Ciclo de infección del parásito Parvilucifera sinerae: el parásito entra en la microalga, donde se reproduce y acaba formando un esporangio con centenares de nuevos parásitos. De la microalga, que muere en la infección, al final no queda más que una cáscara. El esporangio con parásitos se libera de esa cáscara y queda latente a la espera de nuevos hospedadores

 

 

Los parásitos son una de las causas más importantes de mortalidad entre las microalgas nocivas de la zona costera. Sin embargo, poco se sabe acerca de las estrategias que han desarrollado estos parásitos para infectar de forma eficiente a poblaciones de algas que son efímeras y no siempre están presentes. ¿Qué activa a los parásitos? ¿Cómo localizan a sus hospedadores?

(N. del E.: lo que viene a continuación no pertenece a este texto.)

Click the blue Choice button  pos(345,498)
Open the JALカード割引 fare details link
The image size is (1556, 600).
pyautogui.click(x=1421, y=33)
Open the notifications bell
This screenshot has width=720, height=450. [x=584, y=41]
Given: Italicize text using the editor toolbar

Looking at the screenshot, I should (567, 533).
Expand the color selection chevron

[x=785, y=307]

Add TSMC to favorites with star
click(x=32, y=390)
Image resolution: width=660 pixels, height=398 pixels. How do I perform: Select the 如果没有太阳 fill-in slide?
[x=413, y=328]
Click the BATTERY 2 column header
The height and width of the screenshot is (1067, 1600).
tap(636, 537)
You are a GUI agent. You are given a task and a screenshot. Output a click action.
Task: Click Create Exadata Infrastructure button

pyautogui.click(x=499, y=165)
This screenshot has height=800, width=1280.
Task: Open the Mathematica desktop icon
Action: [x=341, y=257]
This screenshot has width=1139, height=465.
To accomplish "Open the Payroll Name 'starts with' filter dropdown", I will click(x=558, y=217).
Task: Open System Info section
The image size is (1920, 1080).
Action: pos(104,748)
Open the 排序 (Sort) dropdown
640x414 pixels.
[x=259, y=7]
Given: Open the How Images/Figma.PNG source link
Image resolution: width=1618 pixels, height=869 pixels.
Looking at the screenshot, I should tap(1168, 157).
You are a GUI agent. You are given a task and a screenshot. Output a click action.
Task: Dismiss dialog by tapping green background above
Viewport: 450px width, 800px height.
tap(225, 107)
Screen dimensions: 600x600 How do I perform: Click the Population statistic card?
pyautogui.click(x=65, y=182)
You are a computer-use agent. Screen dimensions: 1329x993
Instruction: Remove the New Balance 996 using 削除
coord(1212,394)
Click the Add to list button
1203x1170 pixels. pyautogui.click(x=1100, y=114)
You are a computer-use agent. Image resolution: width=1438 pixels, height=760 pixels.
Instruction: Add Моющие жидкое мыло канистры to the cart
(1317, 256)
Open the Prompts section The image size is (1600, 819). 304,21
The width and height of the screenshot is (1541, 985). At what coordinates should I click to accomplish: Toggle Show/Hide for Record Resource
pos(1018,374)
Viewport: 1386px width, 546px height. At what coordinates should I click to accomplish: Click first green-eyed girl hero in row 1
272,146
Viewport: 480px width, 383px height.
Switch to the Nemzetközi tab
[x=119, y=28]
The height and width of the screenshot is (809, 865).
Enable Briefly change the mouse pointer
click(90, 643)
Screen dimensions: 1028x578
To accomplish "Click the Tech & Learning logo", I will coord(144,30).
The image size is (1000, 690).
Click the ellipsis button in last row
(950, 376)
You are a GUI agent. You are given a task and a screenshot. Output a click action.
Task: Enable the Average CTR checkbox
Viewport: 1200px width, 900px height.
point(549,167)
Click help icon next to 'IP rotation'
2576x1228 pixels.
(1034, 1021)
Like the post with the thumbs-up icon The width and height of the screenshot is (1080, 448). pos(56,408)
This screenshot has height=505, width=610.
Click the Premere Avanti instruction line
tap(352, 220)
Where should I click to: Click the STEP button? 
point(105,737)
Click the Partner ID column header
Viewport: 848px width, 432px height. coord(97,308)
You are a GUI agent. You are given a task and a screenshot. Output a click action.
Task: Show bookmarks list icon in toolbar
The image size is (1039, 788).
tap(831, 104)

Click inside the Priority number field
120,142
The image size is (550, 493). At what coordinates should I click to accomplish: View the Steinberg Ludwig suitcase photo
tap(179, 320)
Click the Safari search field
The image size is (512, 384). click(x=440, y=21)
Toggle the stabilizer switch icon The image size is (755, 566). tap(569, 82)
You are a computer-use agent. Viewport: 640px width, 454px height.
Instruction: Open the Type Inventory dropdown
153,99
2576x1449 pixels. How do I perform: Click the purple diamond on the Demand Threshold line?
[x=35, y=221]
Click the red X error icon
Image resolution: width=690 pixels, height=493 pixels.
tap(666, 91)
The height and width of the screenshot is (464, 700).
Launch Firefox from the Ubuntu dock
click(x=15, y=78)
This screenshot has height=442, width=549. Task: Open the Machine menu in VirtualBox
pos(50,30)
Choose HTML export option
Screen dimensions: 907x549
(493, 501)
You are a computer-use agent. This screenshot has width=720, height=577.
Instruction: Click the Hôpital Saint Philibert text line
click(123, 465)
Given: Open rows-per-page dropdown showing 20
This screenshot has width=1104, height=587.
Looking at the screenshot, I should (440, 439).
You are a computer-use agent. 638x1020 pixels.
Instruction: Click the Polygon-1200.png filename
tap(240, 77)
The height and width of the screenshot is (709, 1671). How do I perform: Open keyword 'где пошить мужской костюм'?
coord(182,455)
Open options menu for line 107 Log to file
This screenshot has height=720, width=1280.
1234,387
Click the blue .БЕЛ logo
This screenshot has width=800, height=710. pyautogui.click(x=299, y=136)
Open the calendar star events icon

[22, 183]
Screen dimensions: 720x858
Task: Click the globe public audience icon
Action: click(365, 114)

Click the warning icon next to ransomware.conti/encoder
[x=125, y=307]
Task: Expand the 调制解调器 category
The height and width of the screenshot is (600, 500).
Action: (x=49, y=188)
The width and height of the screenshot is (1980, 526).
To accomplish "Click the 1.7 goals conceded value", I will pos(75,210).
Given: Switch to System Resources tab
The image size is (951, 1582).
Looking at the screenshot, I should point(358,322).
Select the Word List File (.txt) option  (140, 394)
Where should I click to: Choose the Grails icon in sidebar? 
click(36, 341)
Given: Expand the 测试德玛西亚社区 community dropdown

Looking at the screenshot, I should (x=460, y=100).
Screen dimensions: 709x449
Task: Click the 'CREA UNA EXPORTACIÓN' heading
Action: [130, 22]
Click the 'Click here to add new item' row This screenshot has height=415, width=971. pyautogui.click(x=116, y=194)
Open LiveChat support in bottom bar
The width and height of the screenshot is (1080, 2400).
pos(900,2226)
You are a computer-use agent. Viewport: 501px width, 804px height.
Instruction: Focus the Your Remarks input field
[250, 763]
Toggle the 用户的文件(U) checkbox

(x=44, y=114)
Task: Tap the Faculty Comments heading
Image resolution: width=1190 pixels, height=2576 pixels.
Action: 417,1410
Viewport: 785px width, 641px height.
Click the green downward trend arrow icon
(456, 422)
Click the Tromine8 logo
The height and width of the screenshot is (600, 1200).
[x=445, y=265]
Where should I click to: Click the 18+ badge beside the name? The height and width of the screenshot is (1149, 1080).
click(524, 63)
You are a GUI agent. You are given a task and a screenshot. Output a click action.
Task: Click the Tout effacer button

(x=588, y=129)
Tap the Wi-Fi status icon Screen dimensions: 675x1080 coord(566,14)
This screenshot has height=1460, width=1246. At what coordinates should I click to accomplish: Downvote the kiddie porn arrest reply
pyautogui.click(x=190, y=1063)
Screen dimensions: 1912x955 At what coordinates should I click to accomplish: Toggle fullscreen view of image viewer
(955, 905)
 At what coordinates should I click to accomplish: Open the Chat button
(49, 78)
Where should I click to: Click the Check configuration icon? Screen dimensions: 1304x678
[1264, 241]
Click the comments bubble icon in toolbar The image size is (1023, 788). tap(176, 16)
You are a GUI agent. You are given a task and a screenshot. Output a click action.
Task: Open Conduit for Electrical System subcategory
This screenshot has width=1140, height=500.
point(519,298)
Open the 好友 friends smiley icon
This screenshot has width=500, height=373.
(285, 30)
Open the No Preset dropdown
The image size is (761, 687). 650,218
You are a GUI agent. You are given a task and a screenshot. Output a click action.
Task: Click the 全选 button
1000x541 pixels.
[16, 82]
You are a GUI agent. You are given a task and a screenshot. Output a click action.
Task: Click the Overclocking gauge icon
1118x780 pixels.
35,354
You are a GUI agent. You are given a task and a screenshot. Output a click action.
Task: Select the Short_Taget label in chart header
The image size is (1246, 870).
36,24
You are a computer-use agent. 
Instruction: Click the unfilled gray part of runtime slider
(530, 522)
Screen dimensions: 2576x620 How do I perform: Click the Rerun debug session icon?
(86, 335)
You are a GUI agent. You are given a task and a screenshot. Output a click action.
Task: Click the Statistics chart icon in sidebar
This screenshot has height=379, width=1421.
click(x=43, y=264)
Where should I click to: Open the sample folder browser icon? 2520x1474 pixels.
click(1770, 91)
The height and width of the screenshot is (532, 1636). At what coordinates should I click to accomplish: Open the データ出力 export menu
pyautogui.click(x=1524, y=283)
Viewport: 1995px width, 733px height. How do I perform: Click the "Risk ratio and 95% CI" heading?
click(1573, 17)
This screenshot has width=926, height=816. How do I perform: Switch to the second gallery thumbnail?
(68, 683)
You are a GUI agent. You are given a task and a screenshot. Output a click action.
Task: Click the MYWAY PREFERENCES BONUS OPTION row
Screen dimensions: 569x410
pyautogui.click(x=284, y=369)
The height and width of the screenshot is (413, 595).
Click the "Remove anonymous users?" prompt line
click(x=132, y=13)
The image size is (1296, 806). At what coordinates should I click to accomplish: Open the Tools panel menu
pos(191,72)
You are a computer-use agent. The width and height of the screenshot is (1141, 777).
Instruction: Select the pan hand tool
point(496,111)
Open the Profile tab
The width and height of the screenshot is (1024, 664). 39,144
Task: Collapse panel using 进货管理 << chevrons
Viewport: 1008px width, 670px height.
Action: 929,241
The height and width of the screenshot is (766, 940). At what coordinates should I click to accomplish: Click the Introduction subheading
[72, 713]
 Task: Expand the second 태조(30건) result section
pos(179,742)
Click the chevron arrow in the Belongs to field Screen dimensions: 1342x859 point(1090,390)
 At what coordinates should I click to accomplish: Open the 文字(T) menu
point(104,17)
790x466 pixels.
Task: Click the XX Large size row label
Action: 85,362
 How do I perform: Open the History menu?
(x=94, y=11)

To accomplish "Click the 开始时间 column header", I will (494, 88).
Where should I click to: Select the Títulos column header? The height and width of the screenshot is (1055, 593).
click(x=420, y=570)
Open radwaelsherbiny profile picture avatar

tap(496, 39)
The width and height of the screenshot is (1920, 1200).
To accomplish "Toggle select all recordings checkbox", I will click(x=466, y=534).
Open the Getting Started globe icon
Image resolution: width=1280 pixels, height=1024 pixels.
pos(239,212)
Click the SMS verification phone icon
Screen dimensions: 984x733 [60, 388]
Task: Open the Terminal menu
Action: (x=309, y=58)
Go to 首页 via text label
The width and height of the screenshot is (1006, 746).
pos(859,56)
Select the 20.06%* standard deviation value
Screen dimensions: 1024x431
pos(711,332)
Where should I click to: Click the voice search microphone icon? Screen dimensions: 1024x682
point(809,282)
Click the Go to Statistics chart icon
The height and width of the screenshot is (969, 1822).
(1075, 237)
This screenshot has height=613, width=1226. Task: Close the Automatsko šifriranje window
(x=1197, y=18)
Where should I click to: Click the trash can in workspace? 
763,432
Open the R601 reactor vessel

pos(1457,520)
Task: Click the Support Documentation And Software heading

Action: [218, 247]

Un estudio liderado por el CSIC revela que el parásito "Parvilucifera sinerae" se activa desde de su estado latente no sólo por la presencia de células vivas de uno de sus hospedadores, la microalga dinoflagelada "Alexandrium minutum", sino también por la presencia de los exudados de la microalga. Concretamente, por un compuesto que se halla entre los exudados: el dimetilsulfuro, un compuesto de azufre, conocido por ser el responsable del característico olor del mar.

 

El trabajo, realizado en el Instituto de Ciencias del Mar (CSIC), se publica en International Society for Microbial Ecology Journal, del grupo Nature. Además del CSIC, en el trabajo ha participado la University of Technology, de Sydney (Australia).

 

El dimetilsulfuro que produce la microalga indica al parásito la presencia de hospedadores potenciales. Además, esta señal es denso-dependiente, es decir, “el parásito responde más rápidamente a mayor concentración de dimetilsulfuro, consecuencia de una mayor abundancia de hospedadores”, explica Esther Garcés, investigadora principal del trabajo. Esto permite al parásito alternar entre una fase latente, cuando no hay células de hospedador o hay pocas, y otra fase activa en la que los parásitos se vuelven infectivos.

 

Las proliferaciones de algas nocivas en las costas representan un acuciante problema ambiental y de salud pública. Estas poblaciones de algas microscópicas producen toxinas con efectos sobre la salud humana y en la mortalidad de peces. En ocasiones, obligan al cierre temporal de mejilloneras y ostreras. Sin embargo, a pesar de su impacto socioeconómico, todavía no se sabe qué desencadena su desarrollo y su desaparición.

 

Estrategias de control biológico

 

“Durante años, se ha valorado la posibilidad de utilizar parásitos para combatir las proliferaciones de algas tóxicas, de forma parecida a las prácticas de control biológico de plagas en agricultura”, explica Esther Garcés. En el caso del "Parvilucifera sinerae", al tratarse de lo que se denomina un parasitoide (un parásito que mata a su hospedador), la estrategia serviría para eliminar las microalgas nocivas. En este sentido, el presente hallazgo es un paso adelante para plantear ese tipo de estrategia.

 

No obstante, alerta Garcés, Parvilucifera puede parasitar a otras microalgas que no son nocivas, y por otro lado, el parásito no siempre mata a la microalga nociva. Tal como explica Elisabet Alacid, participante en el estudio:  “Hemos observado que hay algunas microalgas resistentes a la infección, que aunque también exudan dimetilsulfuro y activan al parásito de su fase latente, no llegan a infectarse y el parásito muere. Lo interpretamos como uno de los pocos casos descritos de evolución entre enemigos en el plancton: el parásito desarrolla mecanismos de localización del hospedador y éste desarrolla mecanismos contra la infección.”

 

Así las cosas, dicen los científicos, aun es prematuro plantear estrategias de mitigación biológica, si bien este trabajo es una pieza que podría ayudar a su desarrollo.

 

Para investigar las circunstancias de crecimiento de las microalgas y su afectación por los parásitos, se emplean las cámaras climáticas de cultivos de laboratorio. 

 

Estas cámaras climáticas de cultivos permiten controlar las condiciones ambientales seleccionadas por los investigadores, dentro de los parámetros de temperatura, radiación solar con espectro de estimulación de las clorofilas, y dosificación de concentraciones variables de CO2.